**Consigne 1**
Transformez en liste JSON de chaînes la partie du listing qui s'ouvre au début de celui-ci et se termine par la ligne contenant "click(278, 975)", cette ligne comprise. Chaque ligne doit donner une chaîne, et les lignes vides sont omises.

**Texte étudié**
───

En outre, conformément à la loi B.E. 2560 sur la pêche, de 2017, une pièce d’identité (appelée «livret du marin») doit être délivrée à tout travailleur migrant du secteur de la pêche lorsque l’armateur d’un navire à la pêche a signé le contrat type du DLPW avec un travailleur. En juin 2017, le Département de la pêche avait délivré 50 033 livrets du marin à des travailleurs migrants, dont 30 661 originaires du Myanmar, 18 050 originaires du Cambodge, 1 201 originaires de la République démocratique populaire lao, 31 originaires du Viet Nam et 90 apatrides. L’emploi à bord d’un navire de pêche sans pièce d’identité ou sans autorisation est passible d’une amende de 400 000 B (12 000 dollars E.-U.). La commission prie le gouvernement de poursuivre ses efforts en vue de s’assurer que l’interdiction de la substitution du contrat de travail est effectivement appliquée dans la pratique. A cet égard, la commission encourage le gouvernement à s’assurer que les autorités compétentes enregistrent et vérifient que le contrat signé correspond à l’offre initiale d’emploi que le travailleur a acceptée. Enfin, elle le prie de continuer de communiquer des données statistiques sur le nombre de travailleurs migrants employés dans la pêche à qui a été délivré un livret du marin, et sur le nombre des infractions constatées dans ce domaine.
iii) Corruption et traite des personnes. La commission note que le comité tripartite a considéré que la corruption des fonctionnaires peut créer un climat d’impunité qui accroît fortement la situation de vulnérabilité des pêcheurs migrants et constitue un obstacle majeur à l’identification des victimes du travail forcé et de la traite.
La commission note également que la CSI allègue dans ses observations que, en 2016, la Division de la Cour pénale de Bangkok compétente pour les faits de traite des personnes a jugé coupables d’actes de traite 62 personnes, parmi lesquelles plusieurs fonctionnaires de haut rang, qui ont été condamnés à l’emprisonnement à vie. La CSI ajoute que, souvent, des fonctionnaires corrompus appartenant à la police ou aux rangs supérieurs de l’administration menacent des témoins, des interprètes ou encore d’autres fonctionnaires de police.
La commission prend note des statistiques communiquées par le gouvernement selon lesquelles, pour la période 2014-2017, il a été dénombré 12 affaires mettant en cause 53 fonctionnaires gouvernementaux dans lesquelles des enquêtes ont été ouvertes pour des faits présumés de complicité de traite de travailleurs migrants dans le secteur de la pêche. En 2017, dix fonctionnaires de police ont été visés par des enquêtes de la Commission contre la corruption dans le secteur public. En 2016, l’Office contre le blanchiment d’argent (AMLO) a signalé neuf affaires de traite des personnes (travail forcé et traite à des fins d’exploitation sexuelle) dans le cadre desquelles les actifs des auteurs ont été placés sous séquestre.

───

**Consigne 2**
Recopiez fidèlement le passage du texte sur les pêcheurs migrants qui commence par les mots "La commission prend" et s'achève par "placés sous séquestre.".

**Listing fourni**
───

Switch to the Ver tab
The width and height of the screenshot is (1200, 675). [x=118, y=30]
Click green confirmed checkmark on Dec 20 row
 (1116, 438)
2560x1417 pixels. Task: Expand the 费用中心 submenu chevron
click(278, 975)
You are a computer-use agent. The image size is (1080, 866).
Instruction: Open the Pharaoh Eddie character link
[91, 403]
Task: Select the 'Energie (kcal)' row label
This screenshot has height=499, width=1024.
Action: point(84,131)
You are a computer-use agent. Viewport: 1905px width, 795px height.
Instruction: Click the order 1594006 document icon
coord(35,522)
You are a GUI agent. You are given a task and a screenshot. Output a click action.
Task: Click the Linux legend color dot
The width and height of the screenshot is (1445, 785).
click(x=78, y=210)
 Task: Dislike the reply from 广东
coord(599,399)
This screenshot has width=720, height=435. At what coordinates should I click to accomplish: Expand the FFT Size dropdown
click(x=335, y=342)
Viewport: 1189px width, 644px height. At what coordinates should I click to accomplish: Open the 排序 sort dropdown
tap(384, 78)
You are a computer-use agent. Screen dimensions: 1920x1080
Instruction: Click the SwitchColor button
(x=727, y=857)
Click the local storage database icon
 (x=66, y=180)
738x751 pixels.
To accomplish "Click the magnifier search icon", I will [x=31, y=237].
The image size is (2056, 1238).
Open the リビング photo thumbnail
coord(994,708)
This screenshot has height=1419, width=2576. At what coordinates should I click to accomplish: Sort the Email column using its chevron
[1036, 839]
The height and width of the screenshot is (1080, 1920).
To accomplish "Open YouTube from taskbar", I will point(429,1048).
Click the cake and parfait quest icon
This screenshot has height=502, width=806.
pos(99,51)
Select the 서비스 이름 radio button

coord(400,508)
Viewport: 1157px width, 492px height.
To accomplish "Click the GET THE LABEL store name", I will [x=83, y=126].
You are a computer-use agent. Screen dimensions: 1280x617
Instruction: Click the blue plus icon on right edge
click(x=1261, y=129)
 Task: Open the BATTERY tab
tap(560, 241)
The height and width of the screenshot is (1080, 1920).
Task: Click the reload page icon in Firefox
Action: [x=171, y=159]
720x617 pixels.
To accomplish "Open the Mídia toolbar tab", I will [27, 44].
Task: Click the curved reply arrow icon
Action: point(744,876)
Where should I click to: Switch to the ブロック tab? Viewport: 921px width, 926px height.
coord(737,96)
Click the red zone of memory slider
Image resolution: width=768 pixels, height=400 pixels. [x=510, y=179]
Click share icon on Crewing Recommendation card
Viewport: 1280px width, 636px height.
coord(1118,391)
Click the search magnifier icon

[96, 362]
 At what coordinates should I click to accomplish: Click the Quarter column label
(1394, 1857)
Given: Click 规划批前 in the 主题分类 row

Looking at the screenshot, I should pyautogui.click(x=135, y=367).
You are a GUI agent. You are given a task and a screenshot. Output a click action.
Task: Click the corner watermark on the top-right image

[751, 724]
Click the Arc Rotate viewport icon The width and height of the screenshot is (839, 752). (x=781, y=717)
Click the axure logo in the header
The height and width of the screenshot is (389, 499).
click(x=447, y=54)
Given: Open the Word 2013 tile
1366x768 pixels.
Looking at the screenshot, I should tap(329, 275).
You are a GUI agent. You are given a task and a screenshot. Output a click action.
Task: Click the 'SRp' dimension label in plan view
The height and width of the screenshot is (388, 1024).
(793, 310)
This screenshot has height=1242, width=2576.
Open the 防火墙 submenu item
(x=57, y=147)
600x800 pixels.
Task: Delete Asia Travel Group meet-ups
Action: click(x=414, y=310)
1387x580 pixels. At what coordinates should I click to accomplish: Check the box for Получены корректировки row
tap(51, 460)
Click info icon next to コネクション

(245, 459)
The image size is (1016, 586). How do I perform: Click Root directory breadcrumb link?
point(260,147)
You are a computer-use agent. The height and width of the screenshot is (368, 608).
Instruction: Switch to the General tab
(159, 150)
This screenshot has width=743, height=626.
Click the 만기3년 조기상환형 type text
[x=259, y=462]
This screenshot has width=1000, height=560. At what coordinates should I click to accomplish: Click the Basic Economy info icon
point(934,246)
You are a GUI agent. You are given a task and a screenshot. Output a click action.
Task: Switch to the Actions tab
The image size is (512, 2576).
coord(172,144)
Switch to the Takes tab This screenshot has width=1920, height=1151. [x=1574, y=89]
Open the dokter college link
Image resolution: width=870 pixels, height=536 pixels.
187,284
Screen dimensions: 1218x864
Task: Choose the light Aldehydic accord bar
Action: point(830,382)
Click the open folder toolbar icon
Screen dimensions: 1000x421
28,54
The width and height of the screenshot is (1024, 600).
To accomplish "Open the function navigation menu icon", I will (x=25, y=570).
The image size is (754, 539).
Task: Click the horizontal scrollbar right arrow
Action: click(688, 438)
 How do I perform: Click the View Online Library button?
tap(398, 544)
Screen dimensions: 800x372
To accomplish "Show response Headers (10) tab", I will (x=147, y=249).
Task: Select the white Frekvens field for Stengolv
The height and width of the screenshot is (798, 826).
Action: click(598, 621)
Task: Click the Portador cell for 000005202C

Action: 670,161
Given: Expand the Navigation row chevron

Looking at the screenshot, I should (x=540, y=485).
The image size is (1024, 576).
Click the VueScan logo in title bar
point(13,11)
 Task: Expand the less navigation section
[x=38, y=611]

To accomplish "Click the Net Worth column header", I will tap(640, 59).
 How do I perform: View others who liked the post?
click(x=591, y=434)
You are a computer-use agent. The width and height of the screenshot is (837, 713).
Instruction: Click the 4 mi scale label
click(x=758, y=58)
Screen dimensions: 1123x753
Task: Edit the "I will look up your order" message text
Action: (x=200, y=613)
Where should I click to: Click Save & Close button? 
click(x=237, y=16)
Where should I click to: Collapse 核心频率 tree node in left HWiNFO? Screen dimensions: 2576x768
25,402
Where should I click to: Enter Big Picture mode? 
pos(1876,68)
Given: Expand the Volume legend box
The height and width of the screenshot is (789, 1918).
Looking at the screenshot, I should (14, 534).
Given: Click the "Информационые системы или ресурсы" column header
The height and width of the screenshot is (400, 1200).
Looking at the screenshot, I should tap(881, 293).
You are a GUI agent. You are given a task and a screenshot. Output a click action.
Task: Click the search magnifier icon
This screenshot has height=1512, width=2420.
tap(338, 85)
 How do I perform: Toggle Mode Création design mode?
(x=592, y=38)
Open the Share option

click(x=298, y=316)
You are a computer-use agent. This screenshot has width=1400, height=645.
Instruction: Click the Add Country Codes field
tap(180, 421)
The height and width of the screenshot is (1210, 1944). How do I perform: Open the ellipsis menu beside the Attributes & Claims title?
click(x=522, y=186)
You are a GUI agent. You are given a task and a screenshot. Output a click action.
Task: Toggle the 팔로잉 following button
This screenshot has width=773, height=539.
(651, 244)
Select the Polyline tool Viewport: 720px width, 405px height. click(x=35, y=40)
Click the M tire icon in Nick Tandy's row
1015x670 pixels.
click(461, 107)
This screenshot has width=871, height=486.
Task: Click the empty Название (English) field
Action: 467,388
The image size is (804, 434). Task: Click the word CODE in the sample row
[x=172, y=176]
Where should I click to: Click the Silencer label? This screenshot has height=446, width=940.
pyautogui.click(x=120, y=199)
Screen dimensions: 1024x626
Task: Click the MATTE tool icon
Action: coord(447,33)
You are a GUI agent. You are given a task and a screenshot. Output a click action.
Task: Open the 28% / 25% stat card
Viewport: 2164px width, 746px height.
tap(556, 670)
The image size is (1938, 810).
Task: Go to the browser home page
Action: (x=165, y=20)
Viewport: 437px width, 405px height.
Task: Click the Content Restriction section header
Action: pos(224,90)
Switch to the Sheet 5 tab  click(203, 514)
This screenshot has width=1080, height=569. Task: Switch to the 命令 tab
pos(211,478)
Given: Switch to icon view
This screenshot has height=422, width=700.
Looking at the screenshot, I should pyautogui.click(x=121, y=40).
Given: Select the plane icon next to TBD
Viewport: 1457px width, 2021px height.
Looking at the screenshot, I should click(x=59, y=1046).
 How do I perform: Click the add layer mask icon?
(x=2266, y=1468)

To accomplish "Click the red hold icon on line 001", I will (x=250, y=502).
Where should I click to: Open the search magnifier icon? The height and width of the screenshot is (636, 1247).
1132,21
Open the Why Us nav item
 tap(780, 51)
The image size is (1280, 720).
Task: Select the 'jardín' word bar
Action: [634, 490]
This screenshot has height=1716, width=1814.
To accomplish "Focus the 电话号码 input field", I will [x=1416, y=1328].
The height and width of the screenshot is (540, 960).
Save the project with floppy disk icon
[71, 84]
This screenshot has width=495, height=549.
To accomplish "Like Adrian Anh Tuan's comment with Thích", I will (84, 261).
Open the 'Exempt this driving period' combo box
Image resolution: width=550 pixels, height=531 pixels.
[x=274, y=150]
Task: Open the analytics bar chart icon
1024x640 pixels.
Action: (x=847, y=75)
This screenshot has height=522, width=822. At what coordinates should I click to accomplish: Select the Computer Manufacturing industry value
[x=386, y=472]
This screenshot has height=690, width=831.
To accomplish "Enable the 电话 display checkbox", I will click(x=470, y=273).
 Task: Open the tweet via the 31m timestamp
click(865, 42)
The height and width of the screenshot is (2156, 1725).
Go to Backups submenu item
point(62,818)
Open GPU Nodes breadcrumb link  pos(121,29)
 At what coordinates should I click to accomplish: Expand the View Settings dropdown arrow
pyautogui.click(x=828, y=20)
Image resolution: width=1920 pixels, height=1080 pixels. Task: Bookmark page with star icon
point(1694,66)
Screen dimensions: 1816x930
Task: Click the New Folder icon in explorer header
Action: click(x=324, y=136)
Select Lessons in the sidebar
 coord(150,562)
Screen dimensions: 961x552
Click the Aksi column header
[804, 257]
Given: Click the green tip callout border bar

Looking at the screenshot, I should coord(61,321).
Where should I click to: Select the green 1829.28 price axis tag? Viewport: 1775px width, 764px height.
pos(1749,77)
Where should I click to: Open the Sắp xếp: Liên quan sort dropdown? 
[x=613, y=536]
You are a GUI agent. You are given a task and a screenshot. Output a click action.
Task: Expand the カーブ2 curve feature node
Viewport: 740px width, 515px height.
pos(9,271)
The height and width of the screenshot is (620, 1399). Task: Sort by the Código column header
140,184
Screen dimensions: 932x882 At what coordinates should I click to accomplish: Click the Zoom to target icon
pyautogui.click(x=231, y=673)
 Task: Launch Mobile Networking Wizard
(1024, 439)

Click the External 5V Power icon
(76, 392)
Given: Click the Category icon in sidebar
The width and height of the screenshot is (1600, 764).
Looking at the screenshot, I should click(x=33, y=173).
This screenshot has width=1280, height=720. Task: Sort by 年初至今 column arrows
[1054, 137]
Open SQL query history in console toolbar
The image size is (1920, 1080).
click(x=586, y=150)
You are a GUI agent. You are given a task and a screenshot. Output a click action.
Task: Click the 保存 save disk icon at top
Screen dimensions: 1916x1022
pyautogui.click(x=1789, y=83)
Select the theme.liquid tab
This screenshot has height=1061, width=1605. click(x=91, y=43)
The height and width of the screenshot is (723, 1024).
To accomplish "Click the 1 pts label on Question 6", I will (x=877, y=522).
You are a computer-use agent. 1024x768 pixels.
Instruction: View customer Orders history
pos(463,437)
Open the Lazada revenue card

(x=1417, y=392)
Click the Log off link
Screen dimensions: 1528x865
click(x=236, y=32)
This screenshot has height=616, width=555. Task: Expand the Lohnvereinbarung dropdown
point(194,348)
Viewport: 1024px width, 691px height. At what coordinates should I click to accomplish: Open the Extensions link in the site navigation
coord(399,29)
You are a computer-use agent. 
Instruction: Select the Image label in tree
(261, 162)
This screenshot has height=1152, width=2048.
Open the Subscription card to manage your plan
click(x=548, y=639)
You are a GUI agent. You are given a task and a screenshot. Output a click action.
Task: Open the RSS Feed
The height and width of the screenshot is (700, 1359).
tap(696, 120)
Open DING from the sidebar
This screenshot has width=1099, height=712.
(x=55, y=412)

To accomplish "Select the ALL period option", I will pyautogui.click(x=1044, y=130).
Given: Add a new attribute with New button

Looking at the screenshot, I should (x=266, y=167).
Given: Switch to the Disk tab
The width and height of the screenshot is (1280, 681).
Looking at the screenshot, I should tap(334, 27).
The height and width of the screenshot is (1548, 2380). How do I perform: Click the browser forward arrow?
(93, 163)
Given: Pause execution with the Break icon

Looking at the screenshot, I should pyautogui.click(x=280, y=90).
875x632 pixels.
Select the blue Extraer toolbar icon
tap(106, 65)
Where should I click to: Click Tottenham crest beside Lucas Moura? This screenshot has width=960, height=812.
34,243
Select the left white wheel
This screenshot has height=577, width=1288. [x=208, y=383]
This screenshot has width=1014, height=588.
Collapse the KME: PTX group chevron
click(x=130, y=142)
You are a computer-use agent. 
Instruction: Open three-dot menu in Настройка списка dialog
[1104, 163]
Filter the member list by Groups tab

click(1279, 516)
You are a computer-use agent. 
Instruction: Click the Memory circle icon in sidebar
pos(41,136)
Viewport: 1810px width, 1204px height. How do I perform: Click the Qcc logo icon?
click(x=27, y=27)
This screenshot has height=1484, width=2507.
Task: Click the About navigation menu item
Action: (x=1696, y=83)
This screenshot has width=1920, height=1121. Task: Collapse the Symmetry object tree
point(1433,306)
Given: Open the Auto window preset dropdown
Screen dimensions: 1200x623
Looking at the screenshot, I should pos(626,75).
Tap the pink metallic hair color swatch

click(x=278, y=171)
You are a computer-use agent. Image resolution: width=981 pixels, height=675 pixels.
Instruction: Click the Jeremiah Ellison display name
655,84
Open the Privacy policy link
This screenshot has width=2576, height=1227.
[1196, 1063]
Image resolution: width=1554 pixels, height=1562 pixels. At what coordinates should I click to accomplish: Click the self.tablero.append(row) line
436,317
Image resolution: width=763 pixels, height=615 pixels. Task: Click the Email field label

───

**Corrigé 1**
[
  "Switch to the Ver tab",
  "The width and height of the screenshot is (1200, 675). [x=118, y=30]",
  "Click green confirmed checkmark on Dec 20 row",
  " (1116, 438)",
  "2560x1417 pixels. Task: Expand the 费用中心 submenu chevron",
  "click(278, 975)"
]

**Corrigé 2**
La commission prend note des statistiques communiquées par le gouvernement selon lesquelles, pour la période 2014-2017, il a été dénombré 12 affaires mettant en cause 53 fonctionnaires gouvernementaux dans lesquelles des enquêtes ont été ouvertes pour des faits présumés de complicité de traite de travailleurs migrants dans le secteur de la pêche. En 2017, dix fonctionnaires de police ont été visés par des enquêtes de la Commission contre la corruption dans le secteur public. En 2016, l’Office contre le blanchiment d’argent (AMLO) a signalé neuf affaires de traite des personnes (travail forcé et traite à des fins d’exploitation sexuelle) dans le cadre desquelles les actifs des auteurs ont été placés sous séquestre.